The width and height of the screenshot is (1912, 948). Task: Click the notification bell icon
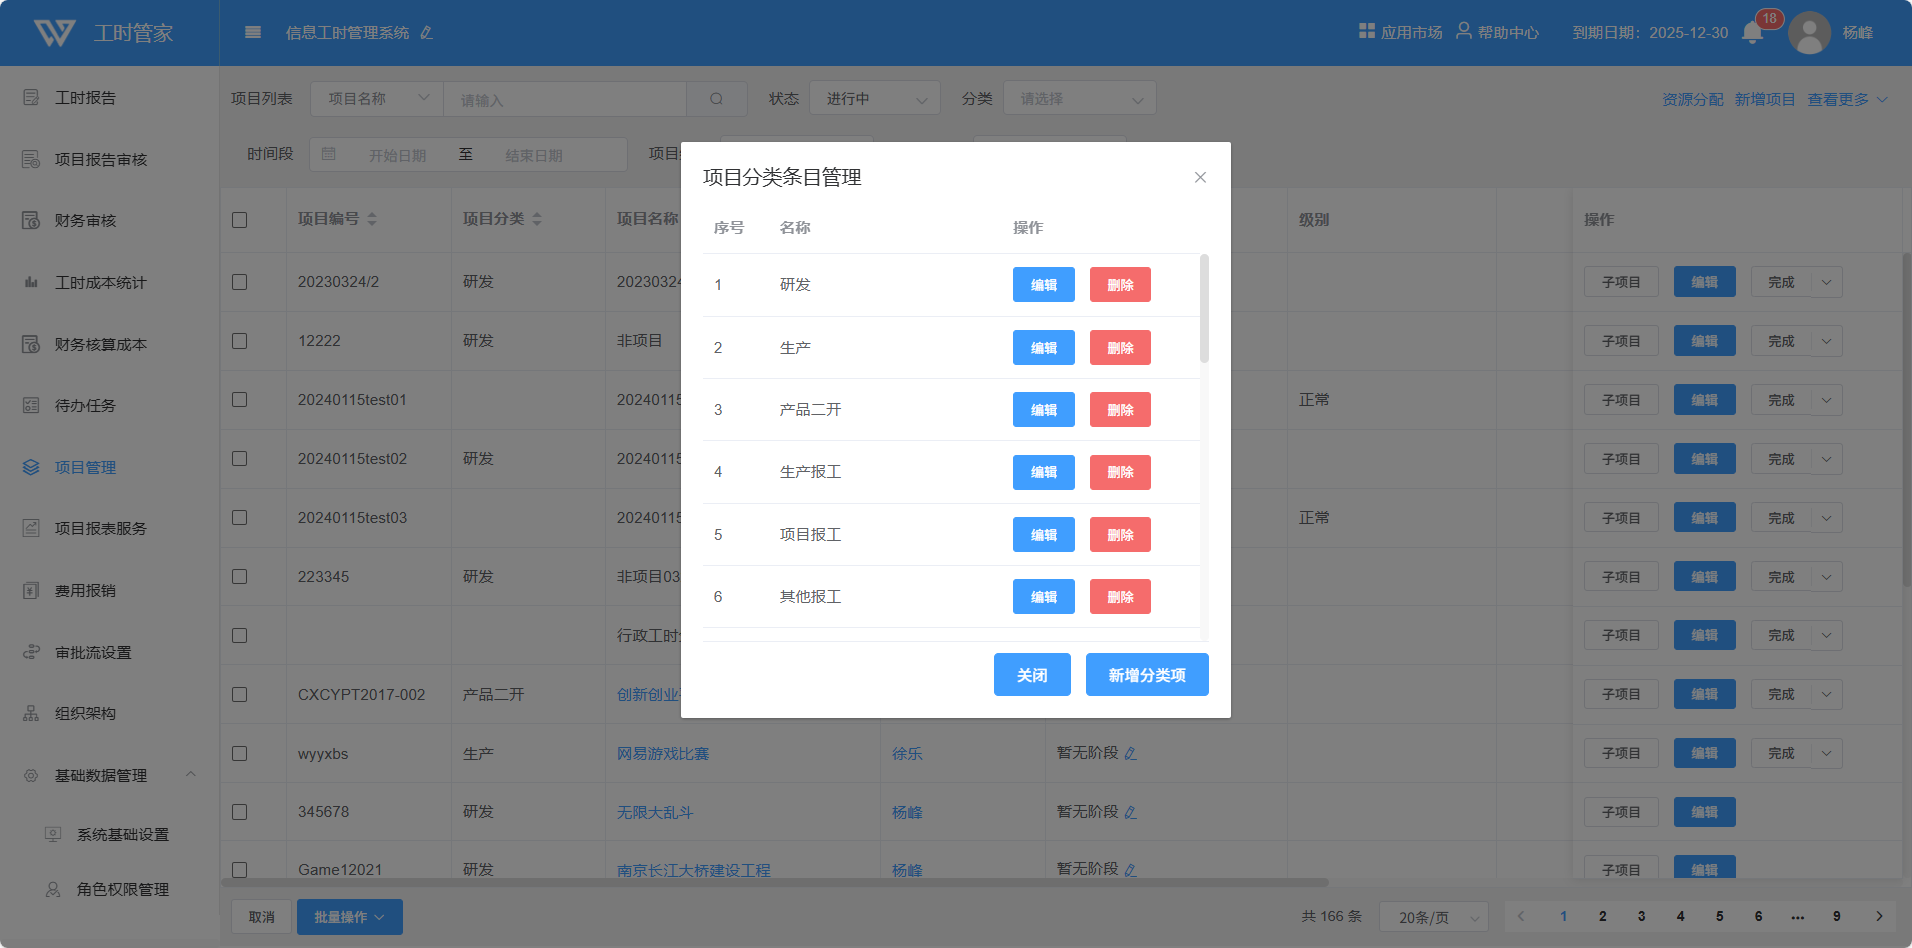(x=1752, y=33)
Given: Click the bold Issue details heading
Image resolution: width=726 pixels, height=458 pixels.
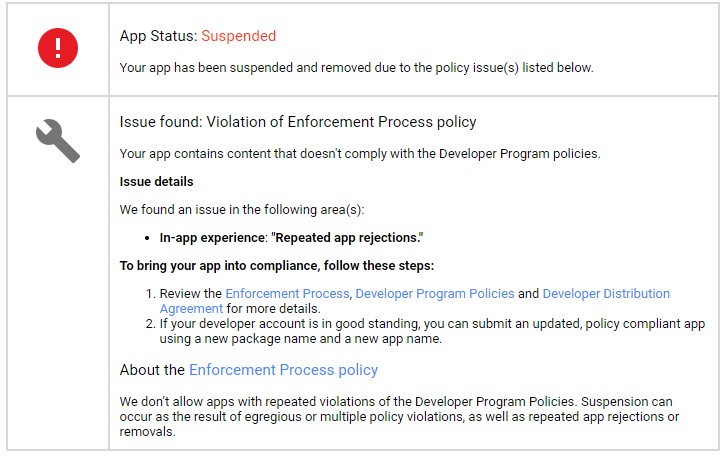Looking at the screenshot, I should (156, 182).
==*==
• _Your task_:
Using the listing above, copy every line from the line containing "Given: Click the bold Issue details heading" through the last one, both included, and no other lines. Pictures stay out.

• _Output for this exercise_:
Given: Click the bold Issue details heading
Image resolution: width=726 pixels, height=458 pixels.
Looking at the screenshot, I should (156, 182).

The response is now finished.